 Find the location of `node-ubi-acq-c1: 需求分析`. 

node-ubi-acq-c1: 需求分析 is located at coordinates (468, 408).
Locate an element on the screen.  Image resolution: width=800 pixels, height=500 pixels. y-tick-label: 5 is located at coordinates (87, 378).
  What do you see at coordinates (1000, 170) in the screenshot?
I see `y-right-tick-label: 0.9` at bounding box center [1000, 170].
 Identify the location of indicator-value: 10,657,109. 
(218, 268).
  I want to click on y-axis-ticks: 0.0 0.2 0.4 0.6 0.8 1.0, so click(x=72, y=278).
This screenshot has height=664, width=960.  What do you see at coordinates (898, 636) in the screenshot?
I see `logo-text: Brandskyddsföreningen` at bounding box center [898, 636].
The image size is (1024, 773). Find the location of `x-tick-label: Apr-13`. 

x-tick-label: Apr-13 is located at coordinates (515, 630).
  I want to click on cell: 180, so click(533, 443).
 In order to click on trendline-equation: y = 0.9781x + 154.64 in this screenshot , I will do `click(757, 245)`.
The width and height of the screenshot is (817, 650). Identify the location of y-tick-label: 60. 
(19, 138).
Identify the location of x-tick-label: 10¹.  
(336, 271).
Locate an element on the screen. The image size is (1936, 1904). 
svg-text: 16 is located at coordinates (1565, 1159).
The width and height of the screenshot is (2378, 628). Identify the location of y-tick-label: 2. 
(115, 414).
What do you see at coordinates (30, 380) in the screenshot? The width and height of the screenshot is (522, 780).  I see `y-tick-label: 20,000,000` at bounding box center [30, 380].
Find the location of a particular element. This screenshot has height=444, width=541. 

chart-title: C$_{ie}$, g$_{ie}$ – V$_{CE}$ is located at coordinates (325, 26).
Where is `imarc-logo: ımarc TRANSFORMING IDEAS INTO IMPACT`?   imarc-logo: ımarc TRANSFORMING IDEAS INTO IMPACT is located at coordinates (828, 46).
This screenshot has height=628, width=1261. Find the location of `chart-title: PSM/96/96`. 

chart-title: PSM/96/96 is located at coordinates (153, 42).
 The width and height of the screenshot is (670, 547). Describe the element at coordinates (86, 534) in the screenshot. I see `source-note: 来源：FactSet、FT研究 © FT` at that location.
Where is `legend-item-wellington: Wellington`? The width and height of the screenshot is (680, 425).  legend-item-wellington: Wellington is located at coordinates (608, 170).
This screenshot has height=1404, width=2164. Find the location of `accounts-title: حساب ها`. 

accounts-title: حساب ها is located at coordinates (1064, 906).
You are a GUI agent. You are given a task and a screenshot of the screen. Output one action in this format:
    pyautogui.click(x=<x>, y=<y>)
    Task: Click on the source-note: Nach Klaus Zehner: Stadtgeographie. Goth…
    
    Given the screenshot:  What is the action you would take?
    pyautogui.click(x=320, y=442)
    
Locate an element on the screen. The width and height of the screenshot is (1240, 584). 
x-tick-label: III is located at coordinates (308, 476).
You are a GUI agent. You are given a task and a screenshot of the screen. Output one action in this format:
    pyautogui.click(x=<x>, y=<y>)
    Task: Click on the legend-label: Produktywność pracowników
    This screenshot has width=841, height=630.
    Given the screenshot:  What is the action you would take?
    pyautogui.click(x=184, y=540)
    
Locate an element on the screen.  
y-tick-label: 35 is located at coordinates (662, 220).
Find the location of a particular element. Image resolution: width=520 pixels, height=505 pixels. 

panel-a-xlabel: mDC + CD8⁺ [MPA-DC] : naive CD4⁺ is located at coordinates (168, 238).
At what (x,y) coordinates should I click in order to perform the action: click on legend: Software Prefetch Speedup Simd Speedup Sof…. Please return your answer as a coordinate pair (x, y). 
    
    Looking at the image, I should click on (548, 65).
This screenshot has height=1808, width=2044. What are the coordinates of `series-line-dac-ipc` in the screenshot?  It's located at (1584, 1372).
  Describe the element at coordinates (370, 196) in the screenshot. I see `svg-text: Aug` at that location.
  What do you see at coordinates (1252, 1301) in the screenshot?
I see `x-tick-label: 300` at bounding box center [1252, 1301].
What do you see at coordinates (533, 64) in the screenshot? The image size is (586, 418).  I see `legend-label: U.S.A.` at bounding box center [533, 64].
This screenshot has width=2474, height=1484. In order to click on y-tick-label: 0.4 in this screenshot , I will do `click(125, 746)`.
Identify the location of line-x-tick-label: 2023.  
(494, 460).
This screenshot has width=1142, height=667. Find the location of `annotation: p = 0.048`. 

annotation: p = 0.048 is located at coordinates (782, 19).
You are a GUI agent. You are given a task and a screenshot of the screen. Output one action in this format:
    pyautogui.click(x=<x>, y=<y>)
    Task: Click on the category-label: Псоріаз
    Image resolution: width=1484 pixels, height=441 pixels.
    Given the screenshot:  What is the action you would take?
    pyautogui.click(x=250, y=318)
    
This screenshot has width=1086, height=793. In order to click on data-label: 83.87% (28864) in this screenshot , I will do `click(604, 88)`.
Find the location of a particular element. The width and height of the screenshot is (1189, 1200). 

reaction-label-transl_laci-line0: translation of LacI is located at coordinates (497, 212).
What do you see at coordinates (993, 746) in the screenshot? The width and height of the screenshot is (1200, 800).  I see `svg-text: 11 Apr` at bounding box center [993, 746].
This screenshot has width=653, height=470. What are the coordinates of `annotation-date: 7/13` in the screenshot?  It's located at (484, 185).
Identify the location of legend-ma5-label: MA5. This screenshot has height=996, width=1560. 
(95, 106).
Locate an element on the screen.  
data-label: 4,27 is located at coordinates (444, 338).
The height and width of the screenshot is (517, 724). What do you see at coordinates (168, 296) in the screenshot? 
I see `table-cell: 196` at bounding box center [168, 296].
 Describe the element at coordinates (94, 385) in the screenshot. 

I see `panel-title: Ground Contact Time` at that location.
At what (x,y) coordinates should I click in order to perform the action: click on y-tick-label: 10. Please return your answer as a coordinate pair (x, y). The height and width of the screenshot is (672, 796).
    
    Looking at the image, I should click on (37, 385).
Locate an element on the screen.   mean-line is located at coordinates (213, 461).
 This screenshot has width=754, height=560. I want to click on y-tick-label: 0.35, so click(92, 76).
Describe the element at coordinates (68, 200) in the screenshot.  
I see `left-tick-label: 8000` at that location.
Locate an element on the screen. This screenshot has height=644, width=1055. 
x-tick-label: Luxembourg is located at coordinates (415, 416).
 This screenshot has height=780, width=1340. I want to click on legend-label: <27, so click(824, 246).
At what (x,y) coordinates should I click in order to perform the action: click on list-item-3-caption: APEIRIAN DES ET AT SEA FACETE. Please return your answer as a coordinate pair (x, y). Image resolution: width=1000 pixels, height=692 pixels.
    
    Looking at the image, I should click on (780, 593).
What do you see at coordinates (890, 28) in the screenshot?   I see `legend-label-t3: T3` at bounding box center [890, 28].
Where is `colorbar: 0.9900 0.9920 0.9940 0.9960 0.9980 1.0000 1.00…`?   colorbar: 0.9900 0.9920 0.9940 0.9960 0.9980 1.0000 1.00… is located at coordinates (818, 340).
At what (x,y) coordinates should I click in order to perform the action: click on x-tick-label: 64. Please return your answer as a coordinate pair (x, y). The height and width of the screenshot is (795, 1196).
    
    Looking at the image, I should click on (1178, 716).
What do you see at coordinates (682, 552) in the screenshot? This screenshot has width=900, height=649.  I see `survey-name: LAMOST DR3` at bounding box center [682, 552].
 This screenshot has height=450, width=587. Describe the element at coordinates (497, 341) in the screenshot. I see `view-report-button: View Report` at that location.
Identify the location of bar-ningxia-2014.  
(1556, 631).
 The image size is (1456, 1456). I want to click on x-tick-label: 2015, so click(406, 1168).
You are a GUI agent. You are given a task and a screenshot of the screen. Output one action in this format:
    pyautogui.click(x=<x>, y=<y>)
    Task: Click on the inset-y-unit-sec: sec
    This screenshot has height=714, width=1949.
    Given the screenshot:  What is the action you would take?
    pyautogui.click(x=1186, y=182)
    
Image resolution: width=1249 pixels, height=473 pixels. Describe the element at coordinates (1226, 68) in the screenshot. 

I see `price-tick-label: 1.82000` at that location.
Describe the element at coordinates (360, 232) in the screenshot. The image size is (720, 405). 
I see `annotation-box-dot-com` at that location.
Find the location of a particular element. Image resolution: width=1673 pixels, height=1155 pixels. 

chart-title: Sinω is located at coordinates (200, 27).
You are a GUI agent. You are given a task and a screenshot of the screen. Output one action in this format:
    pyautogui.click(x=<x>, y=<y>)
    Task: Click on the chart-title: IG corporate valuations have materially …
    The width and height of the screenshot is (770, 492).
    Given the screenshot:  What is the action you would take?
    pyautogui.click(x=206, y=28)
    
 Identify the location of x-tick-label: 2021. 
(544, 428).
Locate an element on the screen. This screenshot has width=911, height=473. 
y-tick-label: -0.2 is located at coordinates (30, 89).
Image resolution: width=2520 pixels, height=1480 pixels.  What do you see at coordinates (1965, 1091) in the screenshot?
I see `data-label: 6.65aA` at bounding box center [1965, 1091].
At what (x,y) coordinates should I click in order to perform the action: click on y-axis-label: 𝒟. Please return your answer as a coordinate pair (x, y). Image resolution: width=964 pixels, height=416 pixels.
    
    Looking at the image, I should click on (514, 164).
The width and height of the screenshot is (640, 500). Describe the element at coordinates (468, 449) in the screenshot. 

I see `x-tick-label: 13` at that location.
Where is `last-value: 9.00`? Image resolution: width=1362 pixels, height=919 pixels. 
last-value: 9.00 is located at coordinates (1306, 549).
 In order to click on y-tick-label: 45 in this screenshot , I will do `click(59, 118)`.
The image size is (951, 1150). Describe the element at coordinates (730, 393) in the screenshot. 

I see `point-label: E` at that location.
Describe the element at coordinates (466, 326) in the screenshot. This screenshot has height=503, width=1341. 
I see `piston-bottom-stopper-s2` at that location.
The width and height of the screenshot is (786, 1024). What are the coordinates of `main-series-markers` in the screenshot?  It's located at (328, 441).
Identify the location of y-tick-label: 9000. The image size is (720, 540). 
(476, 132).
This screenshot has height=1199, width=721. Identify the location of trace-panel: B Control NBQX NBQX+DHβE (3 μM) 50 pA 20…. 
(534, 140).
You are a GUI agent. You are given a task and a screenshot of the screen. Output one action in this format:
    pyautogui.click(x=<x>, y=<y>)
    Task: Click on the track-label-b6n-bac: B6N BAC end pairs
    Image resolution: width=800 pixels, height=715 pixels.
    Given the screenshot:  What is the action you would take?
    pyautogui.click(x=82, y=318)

--- WORK REQUEST ---
Transcribe the data verbatim, from the line containing "on legend: Software" down to the line containing "pyautogui.click(x=250, y=318)", with both of those lines included.

--- RESULT ---
At what (x,y) coordinates should I click in order to perform the action: click on legend: Software Prefetch Speedup Simd Speedup Sof…. Please return your answer as a coordinate pair (x, y). 
    
    Looking at the image, I should click on (548, 65).
This screenshot has height=1808, width=2044. What are the coordinates of `series-line-dac-ipc` in the screenshot?  It's located at (1584, 1372).
  Describe the element at coordinates (370, 196) in the screenshot. I see `svg-text: Aug` at that location.
  What do you see at coordinates (1252, 1301) in the screenshot?
I see `x-tick-label: 300` at bounding box center [1252, 1301].
What do you see at coordinates (533, 64) in the screenshot? The image size is (586, 418).  I see `legend-label: U.S.A.` at bounding box center [533, 64].
This screenshot has width=2474, height=1484. In order to click on y-tick-label: 0.4 in this screenshot , I will do `click(125, 746)`.
Identify the location of line-x-tick-label: 2023.  
(494, 460).
This screenshot has width=1142, height=667. Find the location of `annotation: p = 0.048`. 

annotation: p = 0.048 is located at coordinates (782, 19).
You are a GUI agent. You are given a task and a screenshot of the screen. Output one action in this format:
    pyautogui.click(x=<x>, y=<y>)
    Task: Click on the category-label: Псоріаз
    Image resolution: width=1484 pixels, height=441 pixels.
    Given the screenshot:  What is the action you would take?
    pyautogui.click(x=250, y=318)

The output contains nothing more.